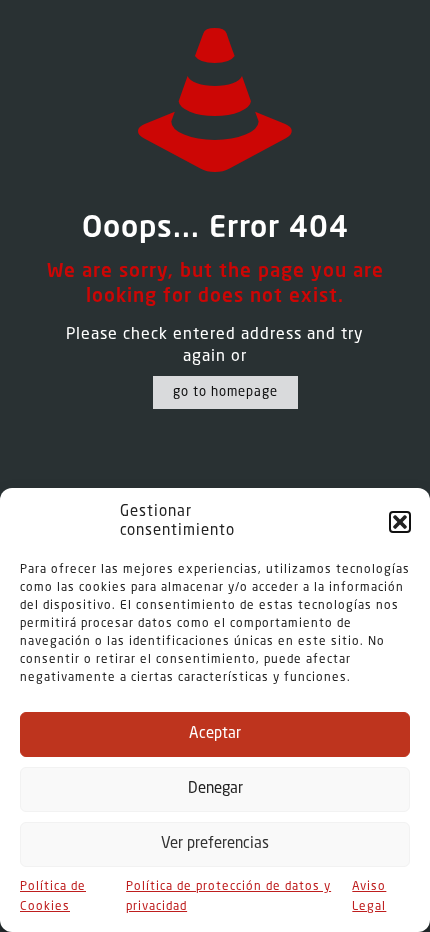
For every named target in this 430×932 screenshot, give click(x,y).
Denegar (215, 789)
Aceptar (215, 734)
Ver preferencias (215, 844)
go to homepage (225, 392)
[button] (400, 522)
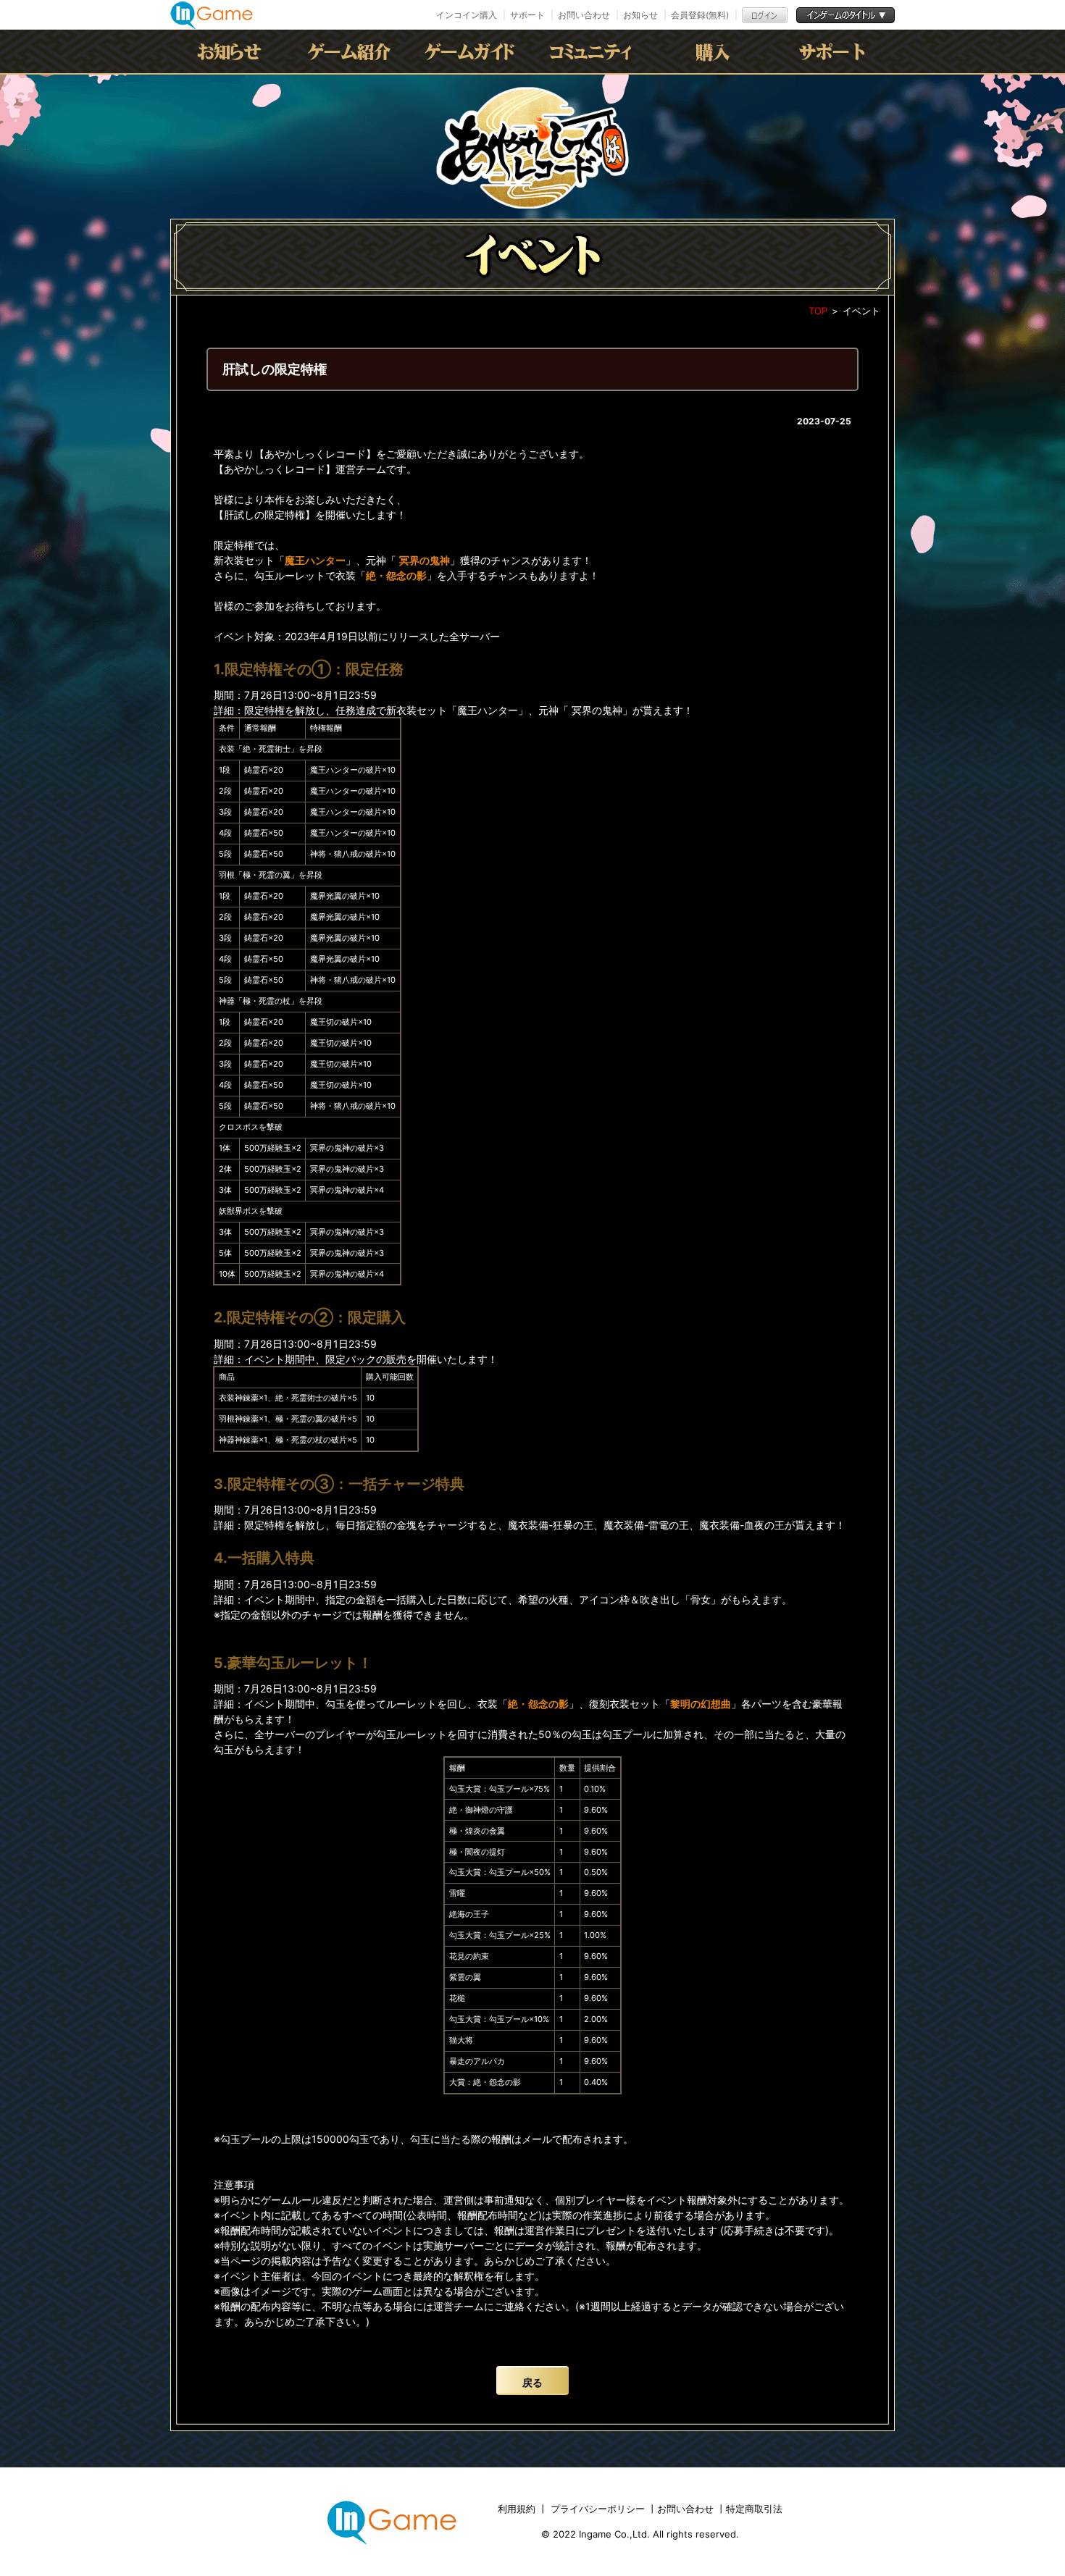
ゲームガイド (472, 51)
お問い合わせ (584, 14)
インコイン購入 (466, 14)
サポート (527, 14)
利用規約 (518, 2508)
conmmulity (592, 51)
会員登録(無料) (700, 14)
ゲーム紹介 (352, 51)
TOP (818, 310)
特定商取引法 (754, 2508)
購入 (713, 51)
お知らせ (640, 14)
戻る (532, 2382)
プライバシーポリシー (598, 2508)
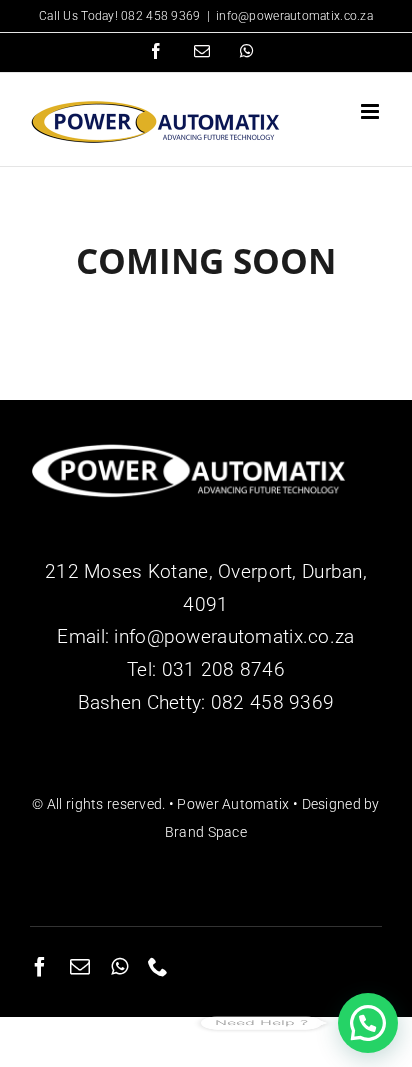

◆ ◆ ◆

# Task description
Copy out exactly the lines that run from the line containing "Aceptar (215, 734)" through the last line of the material, and nothing more; omit the pictures.

# Expected answer
Aceptar (215, 734)
Ver preferencias (215, 844)
go to homepage (225, 392)
[button] (400, 522)
ゲームガイド (472, 51)
お問い合わせ (584, 14)
インコイン購入 (466, 14)
サポート (527, 14)
利用規約 (518, 2508)
conmmulity (592, 51)
会員登録(無料) (700, 14)
ゲーム紹介 (352, 51)
TOP (818, 310)
特定商取引法 (754, 2508)
購入 (713, 51)
お知らせ (640, 14)
戻る (532, 2382)
プライバシーポリシー (598, 2508)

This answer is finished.